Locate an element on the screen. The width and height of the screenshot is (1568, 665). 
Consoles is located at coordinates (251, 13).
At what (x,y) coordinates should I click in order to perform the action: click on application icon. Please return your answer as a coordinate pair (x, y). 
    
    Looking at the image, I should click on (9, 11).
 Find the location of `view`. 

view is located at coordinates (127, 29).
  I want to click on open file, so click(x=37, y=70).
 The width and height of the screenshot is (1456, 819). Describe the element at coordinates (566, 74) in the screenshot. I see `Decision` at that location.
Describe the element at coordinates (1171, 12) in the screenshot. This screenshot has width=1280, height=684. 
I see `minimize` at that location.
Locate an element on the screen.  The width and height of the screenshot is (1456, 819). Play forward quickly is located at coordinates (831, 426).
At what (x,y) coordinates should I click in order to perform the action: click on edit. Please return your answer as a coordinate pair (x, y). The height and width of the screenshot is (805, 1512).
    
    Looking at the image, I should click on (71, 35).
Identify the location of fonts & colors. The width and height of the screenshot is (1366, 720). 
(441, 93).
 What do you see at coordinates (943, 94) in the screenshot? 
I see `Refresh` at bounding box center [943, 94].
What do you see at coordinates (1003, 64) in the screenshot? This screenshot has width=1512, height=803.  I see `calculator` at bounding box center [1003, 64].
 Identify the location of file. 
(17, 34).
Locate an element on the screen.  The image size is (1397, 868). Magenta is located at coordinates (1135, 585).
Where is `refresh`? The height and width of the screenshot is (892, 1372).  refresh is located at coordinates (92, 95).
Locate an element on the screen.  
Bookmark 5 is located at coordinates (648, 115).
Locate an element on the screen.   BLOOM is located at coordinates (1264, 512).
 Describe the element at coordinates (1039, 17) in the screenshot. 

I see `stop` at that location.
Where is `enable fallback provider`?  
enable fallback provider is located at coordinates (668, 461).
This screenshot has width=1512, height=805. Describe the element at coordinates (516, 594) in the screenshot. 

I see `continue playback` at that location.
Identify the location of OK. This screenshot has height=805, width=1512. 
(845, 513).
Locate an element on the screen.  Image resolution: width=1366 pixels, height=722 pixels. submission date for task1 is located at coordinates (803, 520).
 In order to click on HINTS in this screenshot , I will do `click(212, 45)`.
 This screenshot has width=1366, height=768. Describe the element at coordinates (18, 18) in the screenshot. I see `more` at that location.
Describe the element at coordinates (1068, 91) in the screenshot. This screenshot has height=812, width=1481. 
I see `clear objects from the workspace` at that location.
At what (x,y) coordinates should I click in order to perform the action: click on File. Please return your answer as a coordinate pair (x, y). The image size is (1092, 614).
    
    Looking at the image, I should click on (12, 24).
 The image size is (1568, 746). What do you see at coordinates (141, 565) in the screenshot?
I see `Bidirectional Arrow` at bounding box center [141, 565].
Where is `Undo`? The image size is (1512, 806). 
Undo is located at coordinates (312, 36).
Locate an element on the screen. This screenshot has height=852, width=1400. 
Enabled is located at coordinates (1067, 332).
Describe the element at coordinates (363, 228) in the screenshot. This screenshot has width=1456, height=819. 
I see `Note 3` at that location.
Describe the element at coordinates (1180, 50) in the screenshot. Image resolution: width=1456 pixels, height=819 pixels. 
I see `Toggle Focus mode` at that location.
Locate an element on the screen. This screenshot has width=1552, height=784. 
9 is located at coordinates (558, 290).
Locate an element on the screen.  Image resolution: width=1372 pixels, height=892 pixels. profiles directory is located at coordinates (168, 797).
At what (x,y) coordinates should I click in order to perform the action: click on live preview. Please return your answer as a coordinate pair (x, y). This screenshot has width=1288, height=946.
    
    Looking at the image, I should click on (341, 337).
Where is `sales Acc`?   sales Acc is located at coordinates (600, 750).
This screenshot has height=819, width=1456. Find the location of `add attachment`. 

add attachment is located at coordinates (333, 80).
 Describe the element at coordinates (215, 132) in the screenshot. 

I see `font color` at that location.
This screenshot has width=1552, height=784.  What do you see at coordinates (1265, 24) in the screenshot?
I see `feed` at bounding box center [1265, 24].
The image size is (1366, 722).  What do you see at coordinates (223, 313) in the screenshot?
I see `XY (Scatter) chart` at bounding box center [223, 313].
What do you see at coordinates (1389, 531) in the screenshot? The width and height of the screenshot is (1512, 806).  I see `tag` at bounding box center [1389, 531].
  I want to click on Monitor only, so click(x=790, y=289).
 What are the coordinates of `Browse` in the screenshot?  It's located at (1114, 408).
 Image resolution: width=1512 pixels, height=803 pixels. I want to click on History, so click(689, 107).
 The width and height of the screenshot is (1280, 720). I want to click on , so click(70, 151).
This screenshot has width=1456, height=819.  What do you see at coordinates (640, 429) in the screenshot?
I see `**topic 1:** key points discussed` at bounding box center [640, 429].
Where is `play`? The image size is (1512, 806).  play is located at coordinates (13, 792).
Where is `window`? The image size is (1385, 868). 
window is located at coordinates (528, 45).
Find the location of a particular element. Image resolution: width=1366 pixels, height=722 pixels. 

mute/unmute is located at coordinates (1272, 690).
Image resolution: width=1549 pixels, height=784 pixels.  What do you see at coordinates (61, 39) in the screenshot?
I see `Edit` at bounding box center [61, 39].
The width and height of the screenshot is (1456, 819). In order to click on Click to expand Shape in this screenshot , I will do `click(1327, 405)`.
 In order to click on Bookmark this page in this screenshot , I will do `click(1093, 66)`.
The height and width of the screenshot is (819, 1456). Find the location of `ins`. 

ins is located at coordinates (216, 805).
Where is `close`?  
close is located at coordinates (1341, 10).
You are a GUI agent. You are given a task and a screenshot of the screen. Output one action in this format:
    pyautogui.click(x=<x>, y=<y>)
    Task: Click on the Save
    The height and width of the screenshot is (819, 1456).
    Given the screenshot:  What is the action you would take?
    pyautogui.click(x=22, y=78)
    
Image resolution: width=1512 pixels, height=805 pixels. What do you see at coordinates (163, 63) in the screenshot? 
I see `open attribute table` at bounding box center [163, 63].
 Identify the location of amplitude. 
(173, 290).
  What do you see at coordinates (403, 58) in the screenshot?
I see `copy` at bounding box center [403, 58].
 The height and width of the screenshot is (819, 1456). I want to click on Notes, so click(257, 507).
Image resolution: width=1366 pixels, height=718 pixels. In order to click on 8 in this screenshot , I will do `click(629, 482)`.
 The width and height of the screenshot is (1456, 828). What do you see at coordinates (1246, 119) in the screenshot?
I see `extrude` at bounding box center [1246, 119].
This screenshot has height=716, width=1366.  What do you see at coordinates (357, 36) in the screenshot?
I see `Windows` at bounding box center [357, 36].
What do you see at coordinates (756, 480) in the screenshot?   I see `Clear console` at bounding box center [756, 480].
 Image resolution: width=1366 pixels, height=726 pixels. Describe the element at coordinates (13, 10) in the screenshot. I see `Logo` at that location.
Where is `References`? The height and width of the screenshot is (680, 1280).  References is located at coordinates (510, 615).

☆ ☆ ☆ ☆ ☆

From the listing above, select each line that contains the word "Where". Case must match exactly.

Written reply:
Where is `refresh`? The height and width of the screenshot is (892, 1372).  refresh is located at coordinates (92, 95).
Where is `enable fallback provider`?  
Where is `Undo`? The image size is (1512, 806). 
Where is `sales Acc`?   sales Acc is located at coordinates (600, 750).
Where is `play`? The image size is (1512, 806).  play is located at coordinates (13, 792).
Where is `window`? The image size is (1385, 868). 
Where is `close`?  
Where is `References`? The height and width of the screenshot is (680, 1280).  References is located at coordinates (510, 615).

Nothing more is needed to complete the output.